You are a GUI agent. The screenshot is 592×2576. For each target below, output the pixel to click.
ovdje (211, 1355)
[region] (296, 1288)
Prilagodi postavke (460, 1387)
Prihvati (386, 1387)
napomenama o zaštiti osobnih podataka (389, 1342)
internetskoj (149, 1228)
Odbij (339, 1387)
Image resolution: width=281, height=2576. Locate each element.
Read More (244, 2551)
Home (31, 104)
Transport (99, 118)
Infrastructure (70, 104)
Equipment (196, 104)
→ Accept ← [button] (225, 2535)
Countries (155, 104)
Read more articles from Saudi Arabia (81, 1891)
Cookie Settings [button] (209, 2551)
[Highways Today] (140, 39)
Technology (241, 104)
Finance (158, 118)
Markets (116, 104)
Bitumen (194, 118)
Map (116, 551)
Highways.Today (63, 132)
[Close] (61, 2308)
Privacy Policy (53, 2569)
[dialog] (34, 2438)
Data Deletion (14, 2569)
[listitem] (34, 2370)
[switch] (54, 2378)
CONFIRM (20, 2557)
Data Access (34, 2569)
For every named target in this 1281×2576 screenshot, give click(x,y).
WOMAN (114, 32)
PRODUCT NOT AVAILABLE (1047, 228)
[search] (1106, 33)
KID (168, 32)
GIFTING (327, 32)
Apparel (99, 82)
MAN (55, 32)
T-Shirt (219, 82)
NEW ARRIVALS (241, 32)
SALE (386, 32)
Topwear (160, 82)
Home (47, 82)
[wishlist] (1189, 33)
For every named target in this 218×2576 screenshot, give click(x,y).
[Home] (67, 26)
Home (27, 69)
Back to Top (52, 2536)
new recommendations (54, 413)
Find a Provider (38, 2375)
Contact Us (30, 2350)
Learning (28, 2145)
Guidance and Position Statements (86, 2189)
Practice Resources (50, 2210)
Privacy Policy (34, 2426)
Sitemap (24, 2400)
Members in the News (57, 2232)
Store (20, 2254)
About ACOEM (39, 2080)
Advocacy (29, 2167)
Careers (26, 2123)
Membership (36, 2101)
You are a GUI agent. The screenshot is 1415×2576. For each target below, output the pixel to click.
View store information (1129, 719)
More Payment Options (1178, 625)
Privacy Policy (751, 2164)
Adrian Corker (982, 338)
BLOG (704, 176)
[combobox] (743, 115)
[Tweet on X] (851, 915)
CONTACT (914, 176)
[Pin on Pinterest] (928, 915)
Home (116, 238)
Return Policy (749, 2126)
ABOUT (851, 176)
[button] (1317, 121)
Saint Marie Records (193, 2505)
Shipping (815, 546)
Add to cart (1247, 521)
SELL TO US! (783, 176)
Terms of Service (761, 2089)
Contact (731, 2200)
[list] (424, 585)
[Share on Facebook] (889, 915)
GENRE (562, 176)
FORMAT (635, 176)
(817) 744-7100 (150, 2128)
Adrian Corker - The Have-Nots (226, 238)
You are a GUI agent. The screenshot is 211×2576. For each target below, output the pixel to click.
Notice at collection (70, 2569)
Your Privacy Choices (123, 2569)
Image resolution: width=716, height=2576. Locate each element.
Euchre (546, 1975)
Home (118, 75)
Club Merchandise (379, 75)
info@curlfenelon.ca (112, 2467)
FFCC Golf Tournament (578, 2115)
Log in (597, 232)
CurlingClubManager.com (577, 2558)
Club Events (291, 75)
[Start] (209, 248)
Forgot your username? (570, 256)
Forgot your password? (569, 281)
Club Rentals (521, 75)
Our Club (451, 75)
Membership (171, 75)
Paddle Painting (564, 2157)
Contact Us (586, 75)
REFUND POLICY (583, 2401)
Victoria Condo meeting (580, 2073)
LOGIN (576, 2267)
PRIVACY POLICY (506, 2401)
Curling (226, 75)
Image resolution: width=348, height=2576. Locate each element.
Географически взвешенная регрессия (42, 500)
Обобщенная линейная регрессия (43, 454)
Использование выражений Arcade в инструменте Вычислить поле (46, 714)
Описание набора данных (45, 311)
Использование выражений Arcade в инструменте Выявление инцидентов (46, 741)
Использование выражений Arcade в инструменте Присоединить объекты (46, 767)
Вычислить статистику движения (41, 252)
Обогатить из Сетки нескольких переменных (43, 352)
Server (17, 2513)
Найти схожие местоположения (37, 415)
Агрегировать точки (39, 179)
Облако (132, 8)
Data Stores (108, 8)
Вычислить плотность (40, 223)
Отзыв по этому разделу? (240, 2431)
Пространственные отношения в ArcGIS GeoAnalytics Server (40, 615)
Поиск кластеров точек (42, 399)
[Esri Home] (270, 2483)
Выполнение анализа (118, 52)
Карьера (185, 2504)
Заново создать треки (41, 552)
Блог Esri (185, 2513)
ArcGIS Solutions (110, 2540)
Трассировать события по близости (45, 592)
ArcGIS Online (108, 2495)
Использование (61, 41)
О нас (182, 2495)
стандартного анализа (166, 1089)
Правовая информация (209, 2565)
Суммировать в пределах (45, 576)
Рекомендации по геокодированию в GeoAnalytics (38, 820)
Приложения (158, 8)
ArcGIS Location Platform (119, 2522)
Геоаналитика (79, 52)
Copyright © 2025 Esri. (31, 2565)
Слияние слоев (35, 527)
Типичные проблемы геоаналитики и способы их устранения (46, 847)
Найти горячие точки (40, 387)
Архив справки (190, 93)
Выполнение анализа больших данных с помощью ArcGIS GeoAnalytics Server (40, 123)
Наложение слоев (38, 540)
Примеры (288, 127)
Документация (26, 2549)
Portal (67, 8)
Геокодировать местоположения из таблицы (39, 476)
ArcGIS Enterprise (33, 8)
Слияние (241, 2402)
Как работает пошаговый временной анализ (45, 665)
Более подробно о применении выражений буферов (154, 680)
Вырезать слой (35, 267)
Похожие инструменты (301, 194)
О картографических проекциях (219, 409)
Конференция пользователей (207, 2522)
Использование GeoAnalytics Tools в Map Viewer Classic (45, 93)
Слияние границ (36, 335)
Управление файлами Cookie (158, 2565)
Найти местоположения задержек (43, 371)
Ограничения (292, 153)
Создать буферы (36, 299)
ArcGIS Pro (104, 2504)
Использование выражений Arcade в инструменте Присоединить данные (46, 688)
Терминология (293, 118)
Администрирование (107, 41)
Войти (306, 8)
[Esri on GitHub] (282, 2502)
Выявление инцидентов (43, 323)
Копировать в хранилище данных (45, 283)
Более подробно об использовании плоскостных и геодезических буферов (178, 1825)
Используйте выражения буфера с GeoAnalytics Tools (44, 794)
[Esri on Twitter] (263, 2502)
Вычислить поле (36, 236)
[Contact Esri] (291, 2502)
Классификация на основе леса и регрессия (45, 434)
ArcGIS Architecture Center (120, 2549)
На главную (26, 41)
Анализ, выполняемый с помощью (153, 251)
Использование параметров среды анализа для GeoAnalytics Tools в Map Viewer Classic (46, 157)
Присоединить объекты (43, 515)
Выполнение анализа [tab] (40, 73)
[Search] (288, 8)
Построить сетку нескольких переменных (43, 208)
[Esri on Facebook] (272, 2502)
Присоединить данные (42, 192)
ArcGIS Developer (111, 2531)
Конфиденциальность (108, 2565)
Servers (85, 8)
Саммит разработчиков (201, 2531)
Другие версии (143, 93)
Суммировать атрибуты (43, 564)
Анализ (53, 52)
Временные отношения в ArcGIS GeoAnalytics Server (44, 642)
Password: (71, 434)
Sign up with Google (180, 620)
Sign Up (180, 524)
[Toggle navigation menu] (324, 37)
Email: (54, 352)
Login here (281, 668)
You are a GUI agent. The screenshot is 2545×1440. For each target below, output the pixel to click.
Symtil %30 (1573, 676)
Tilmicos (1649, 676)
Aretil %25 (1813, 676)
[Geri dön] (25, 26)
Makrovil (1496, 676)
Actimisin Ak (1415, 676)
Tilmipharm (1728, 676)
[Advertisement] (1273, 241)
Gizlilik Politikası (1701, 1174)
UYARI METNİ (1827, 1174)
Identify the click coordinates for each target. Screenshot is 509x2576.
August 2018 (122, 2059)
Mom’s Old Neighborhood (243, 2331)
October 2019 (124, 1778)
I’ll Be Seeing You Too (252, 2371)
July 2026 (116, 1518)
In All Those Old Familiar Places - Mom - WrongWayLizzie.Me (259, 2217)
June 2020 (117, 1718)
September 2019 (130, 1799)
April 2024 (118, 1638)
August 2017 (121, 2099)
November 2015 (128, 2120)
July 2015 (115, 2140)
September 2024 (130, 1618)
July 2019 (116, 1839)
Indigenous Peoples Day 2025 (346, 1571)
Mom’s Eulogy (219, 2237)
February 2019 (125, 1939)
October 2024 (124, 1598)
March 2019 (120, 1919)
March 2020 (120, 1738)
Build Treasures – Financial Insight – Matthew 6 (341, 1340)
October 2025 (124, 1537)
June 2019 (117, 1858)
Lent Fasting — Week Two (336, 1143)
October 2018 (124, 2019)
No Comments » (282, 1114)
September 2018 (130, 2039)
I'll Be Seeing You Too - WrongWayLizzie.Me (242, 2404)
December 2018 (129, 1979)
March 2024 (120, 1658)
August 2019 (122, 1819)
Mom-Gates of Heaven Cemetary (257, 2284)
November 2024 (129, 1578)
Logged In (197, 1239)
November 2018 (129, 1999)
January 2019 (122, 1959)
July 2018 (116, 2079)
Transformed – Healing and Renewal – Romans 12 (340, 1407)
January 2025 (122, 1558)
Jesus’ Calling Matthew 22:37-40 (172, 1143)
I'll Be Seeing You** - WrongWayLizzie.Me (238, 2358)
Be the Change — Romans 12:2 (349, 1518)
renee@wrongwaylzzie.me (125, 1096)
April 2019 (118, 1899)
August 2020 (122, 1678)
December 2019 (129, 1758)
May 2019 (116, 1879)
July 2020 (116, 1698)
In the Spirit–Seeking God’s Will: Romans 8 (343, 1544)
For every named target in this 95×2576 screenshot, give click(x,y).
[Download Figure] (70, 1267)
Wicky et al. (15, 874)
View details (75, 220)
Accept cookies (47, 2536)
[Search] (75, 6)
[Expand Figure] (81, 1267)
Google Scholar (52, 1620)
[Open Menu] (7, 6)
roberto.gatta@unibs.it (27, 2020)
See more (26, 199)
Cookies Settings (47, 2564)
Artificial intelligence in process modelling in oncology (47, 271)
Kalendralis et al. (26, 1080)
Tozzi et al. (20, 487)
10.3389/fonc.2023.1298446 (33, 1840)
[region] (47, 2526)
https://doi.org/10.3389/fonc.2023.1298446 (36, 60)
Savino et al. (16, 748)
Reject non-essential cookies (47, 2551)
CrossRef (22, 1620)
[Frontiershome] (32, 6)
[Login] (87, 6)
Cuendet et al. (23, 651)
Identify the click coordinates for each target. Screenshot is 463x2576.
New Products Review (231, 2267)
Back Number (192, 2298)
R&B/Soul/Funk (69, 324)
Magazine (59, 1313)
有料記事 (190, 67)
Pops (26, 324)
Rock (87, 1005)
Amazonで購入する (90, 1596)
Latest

·····

**Work task:**
Please reproduce exactly the lines above, beginning with the first and ending with the line that contains "GIFTING (327, 32)", and include nothing outside that range.

**Task response:**
You are a GUI agent. The screenshot is 592×2576. For each target below, output the pixel to click.
ovdje (211, 1355)
[region] (296, 1288)
Prilagodi postavke (460, 1387)
Prihvati (386, 1387)
napomenama o zaštiti osobnih podataka (389, 1342)
internetskoj (149, 1228)
Odbij (339, 1387)
Image resolution: width=281, height=2576. Locate each element.
Read More (244, 2551)
Home (31, 104)
Transport (99, 118)
Infrastructure (70, 104)
Equipment (196, 104)
→ Accept ← [button] (225, 2535)
Countries (155, 104)
Read more articles from Saudi Arabia (81, 1891)
Cookie Settings [button] (209, 2551)
[Highways Today] (140, 39)
Technology (241, 104)
Finance (158, 118)
Markets (116, 104)
Bitumen (194, 118)
Map (116, 551)
Highways.Today (63, 132)
[Close] (61, 2308)
Privacy Policy (53, 2569)
[dialog] (34, 2438)
Data Deletion (14, 2569)
[listitem] (34, 2370)
[switch] (54, 2378)
CONFIRM (20, 2557)
Data Access (34, 2569)
For every named target in this 1281×2576 screenshot, give click(x,y).
WOMAN (114, 32)
PRODUCT NOT AVAILABLE (1047, 228)
[search] (1106, 33)
KID (168, 32)
GIFTING (327, 32)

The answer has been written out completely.